Sıhhat Bakanlığı Koronavirüs Bilim Şurası Üyesi ve Ankara Kent Hastanesi Ağır Bakım Eksperi Doç. Dr. Sema Turan, DHA’ya yaptığı açıklamada, tüm dünyaya bakıldığında pandemilerde 2. dalganın daima geldiğinin görüldüğünü söyledi. Doç. Dr. Turan, “Bu nedenle Covid-19 pandemisinde de 2. dalganın geleceğini bilim kişileri olarak ön görüyoruz, olabileceğini de düşünüyoruz. Onun için de gerekli tedbirleri almamız gerektiğini biliyoruz. Aslında yaz aylarında bireylerin dirençlerinin biraz daha iyi olması, vaka sayılarının bir ölçü azalması gözümüzü boyamasın. Mahsusen vücut direncimizdeki değişiklikler, kalabalıkların artması, örtük mekanlarda daha çok vakit geçirmeler nedeniyle 2. dalga için eylül-ekim ayları beklediğimiz aylar. Zira vakalar şimdi bitmiş değil. Rehavete katiyetle kapılmamak lazım. Bununla ilgili yaptığımız ihtarlar bazen halkımızda ‘Ne kadar çok ihtar yapıldı’ diye bir mütalaaya sebep olabilir. Lakin bu çok değerli ve değerli olduğunu gördüğümüz için vurgulamaya devam ediyoruz” dedi.
‘OLAY BİTMİŞ DEĞİL’
Doç. Dr. Turan, koronavirüs süreci boyunca ağır bakımdaki kişilerin halinin kendilerini çok üzdüğünü belirterek, “Çünkü bilhassa bizler ağır bakımda teneffüs açlığı içerisindeki hastaları görmekten nispeten mutsuzuz. Sağlık sistemimiz bu virüsü engellemek ve tedavi etmek için uğraşıyor, sıhhat çalışanlarımız çok büyük efor sarf ediyor. Hadise bitmiş değil. Bizim için her hasta çok kıymetli. Ve bilhassa teneffüs açlığı çeken hastaları anlatmak hakikaten çok güç. Ondan ötürü bu mevzuda halkımızın virüse karşı dikkatini maksimum seviyeye çekmek istiyoruz. Hiç kimse bu biçimde bir teneffüs açlığı yaşamamalı. Ne yazık ki Covid-19’un yarattığı klinik tablo bu. Çok önemli bir akciğer enfeksiyonu yapıyor. Yaptığı tablo nedeniyle de hastaları kaybedebiliyoruz. O yüzden eylül ve ekim ayları kıymetli aylar. Vaka sayıları artabilir. Sıhhat sistemimiz buna yetmek için elinden geleni yapacak, yapmaya da devam edecek. Ancak şayet biz tedbirleri ciddiye alırsak, bu tedbirlere harfiyen uyarsak bu sayılar azalacaktır. Ve beraberinde tahminen önümüzdeki aylarda, aylar içerisinde daha iyi bir halde bu illetten kurtulmuş olabileceğiz. Bu inancımızı yitirmemeliyiz” sözlerini kullandı.
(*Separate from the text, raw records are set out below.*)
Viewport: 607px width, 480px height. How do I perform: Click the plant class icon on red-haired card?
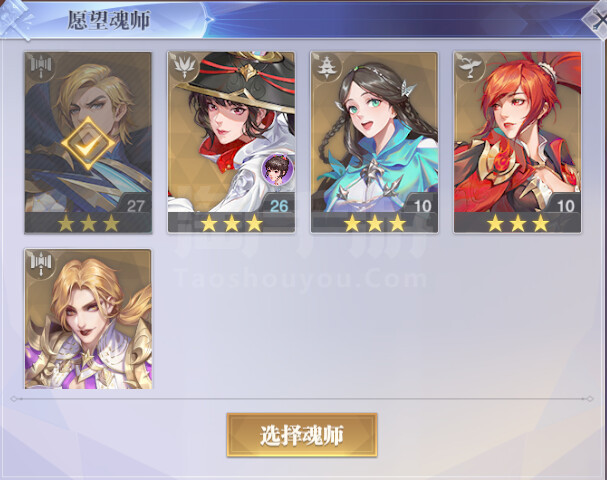[x=470, y=66]
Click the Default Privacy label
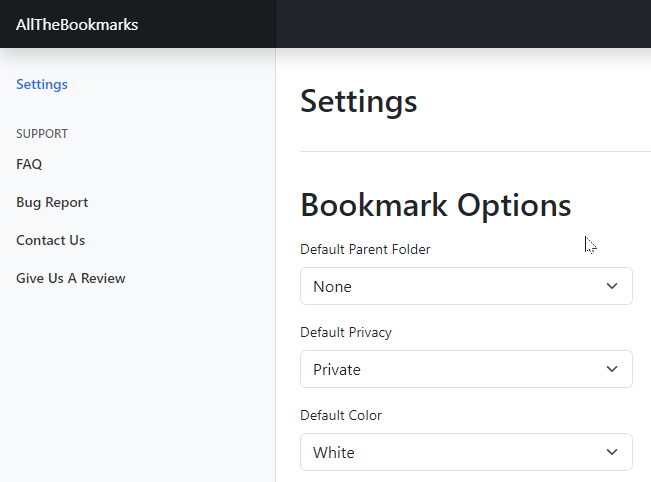 [346, 333]
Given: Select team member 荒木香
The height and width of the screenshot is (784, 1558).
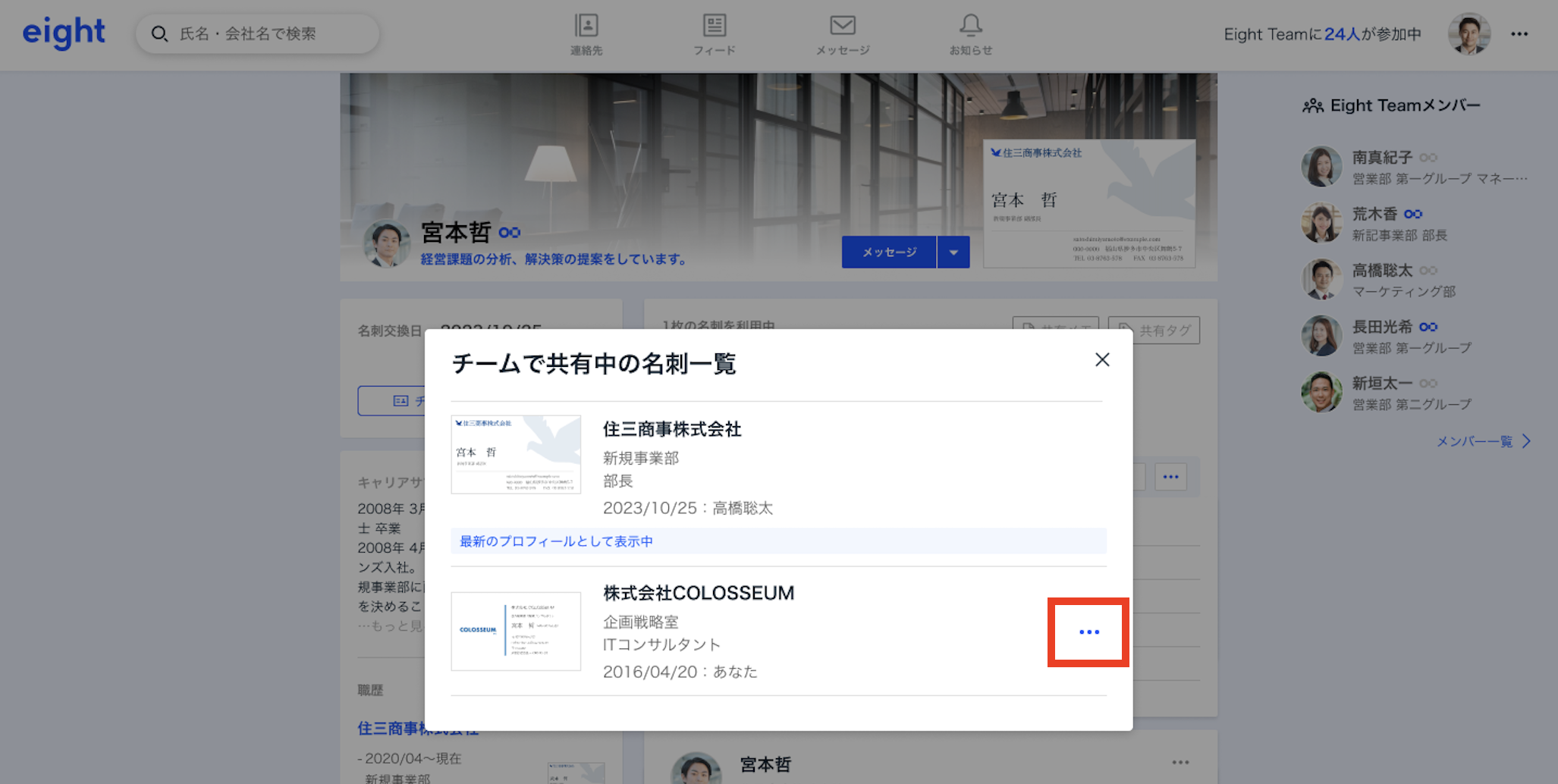Looking at the screenshot, I should [1374, 215].
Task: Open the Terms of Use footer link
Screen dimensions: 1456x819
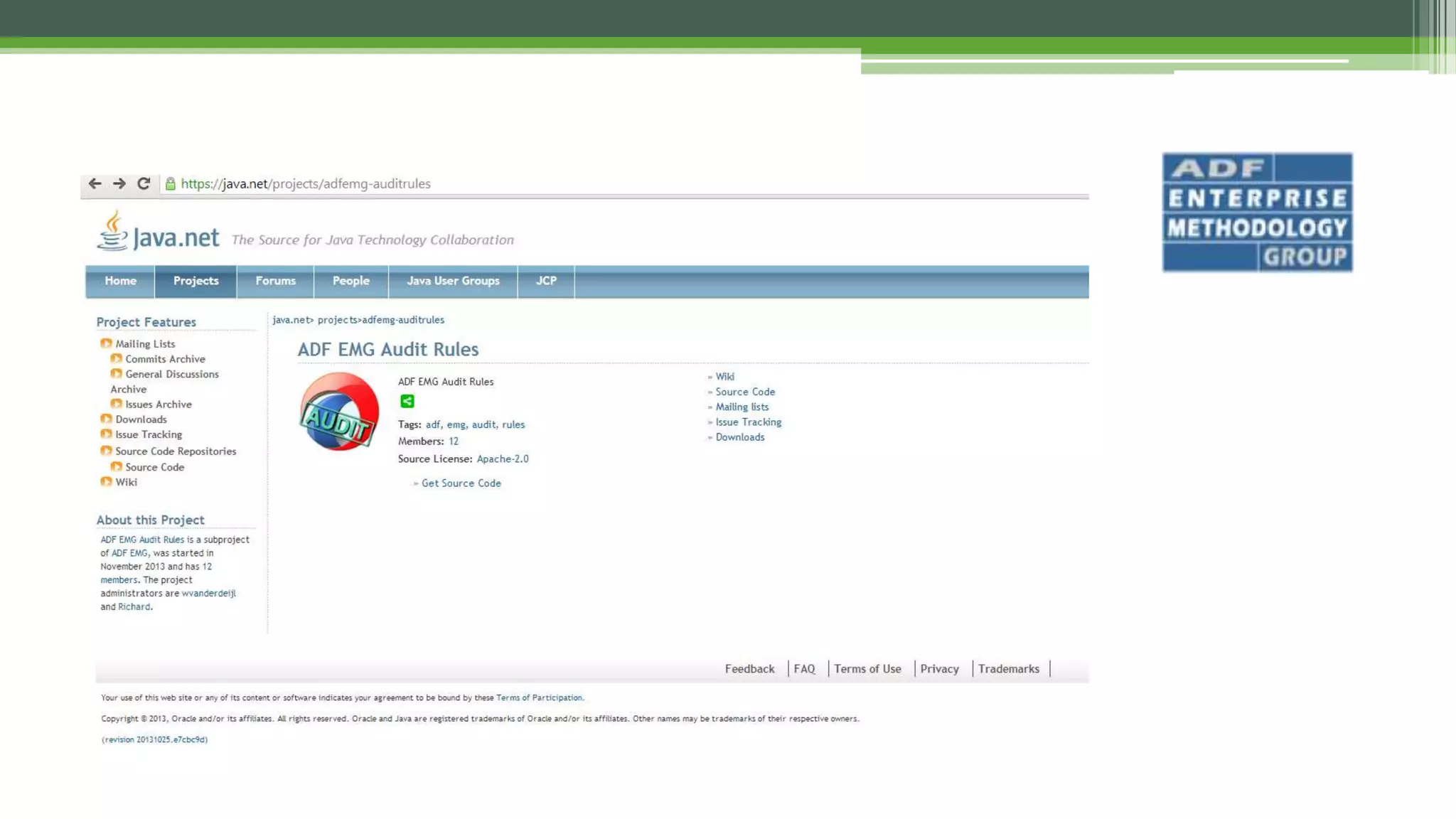Action: coord(867,669)
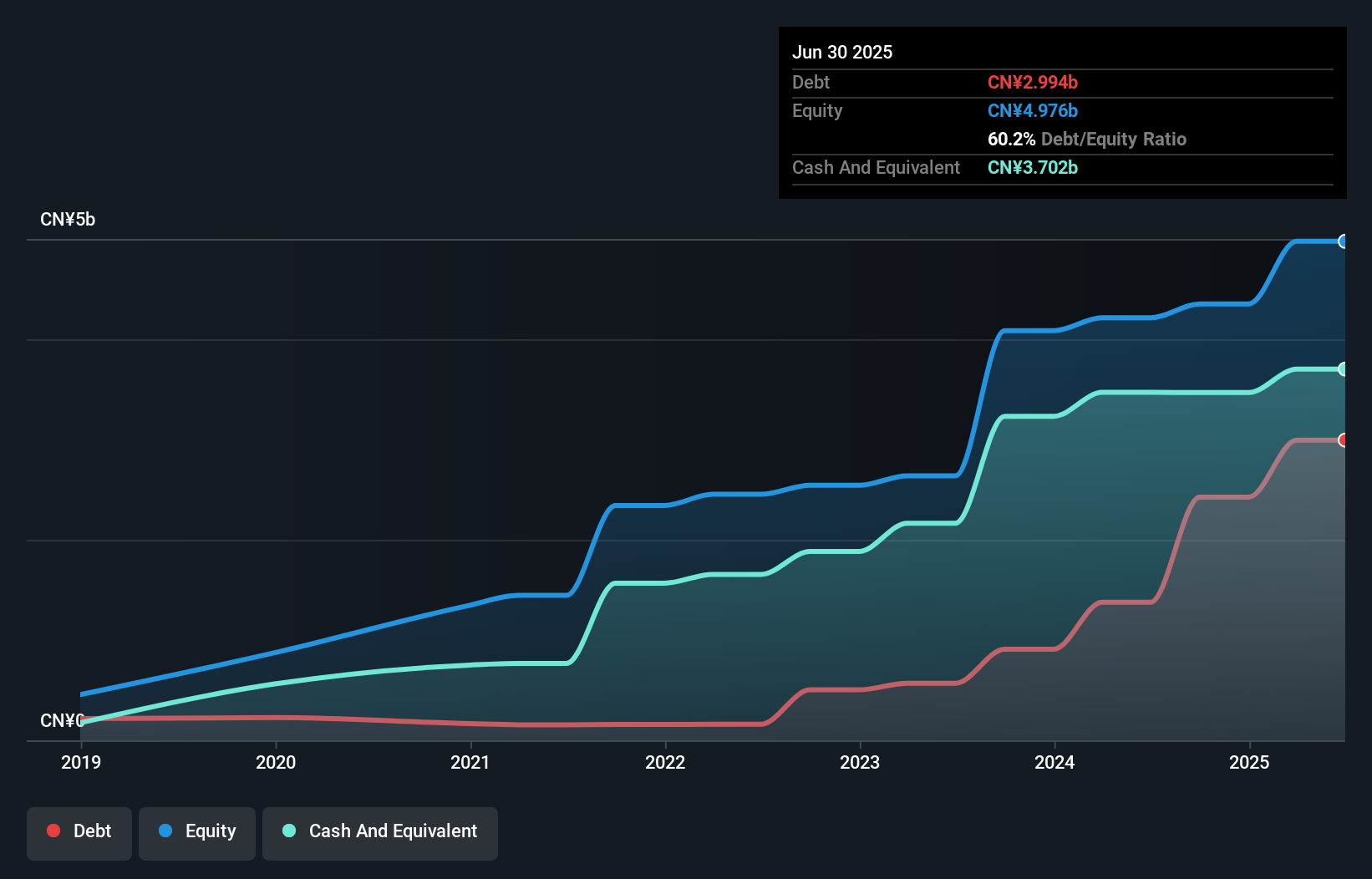The image size is (1372, 879).
Task: Click the blue Equity legend dot
Action: coord(165,831)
‘KURBAN BAYRAMI SÜRECİ ÇOK ÖNEMLİ’
Kurban Bayramı’na giden sürecin marazın yayılma orantısı bakımından çok değerli bir süreç olduğunu vurgulayan Doç. Dr. Turan, “Bu devranlar insan hareketlerinin ağır olduğu devranlar. Ve doğal ki bayramın özellikleri nedeniyle de toplu mekanlarda toplu meydanlarda bir arada olma mecburiliği var. Bu durumda aslında Kurban Bayramı için alınacak tedbirler rehberini biz de Bilim Şurası olarak hazırlayıp yayımladık. Önümüzdeki günlerde ikazlarımızı tekrar ileteceğiz. Mümkün olduğu kadar toplu ortamlarda maskesiz bulunmamaları gerektiğini, birbirleriyle el sıkışmamaları gerektiğini tekrardan hatırlatmak istiyorum. Tedbirlerimizi alarak, birbirimize zarar vermeden kurallara uymalıyız. Her birimiz sair birimize zarar verebiliriz. Bunu yapmamak ismine Kurban Bayramı süreci boyunca bilhassa toplu mekanlardan uzak durmak, bayramlaşmayı bu bayramda mümkünse Ramazan Bayramı’nda yaptığımız üzere sevdiklerimize mümkün olduğu kadar telefonla ulaşmak kıymetli olacaktır” dedi.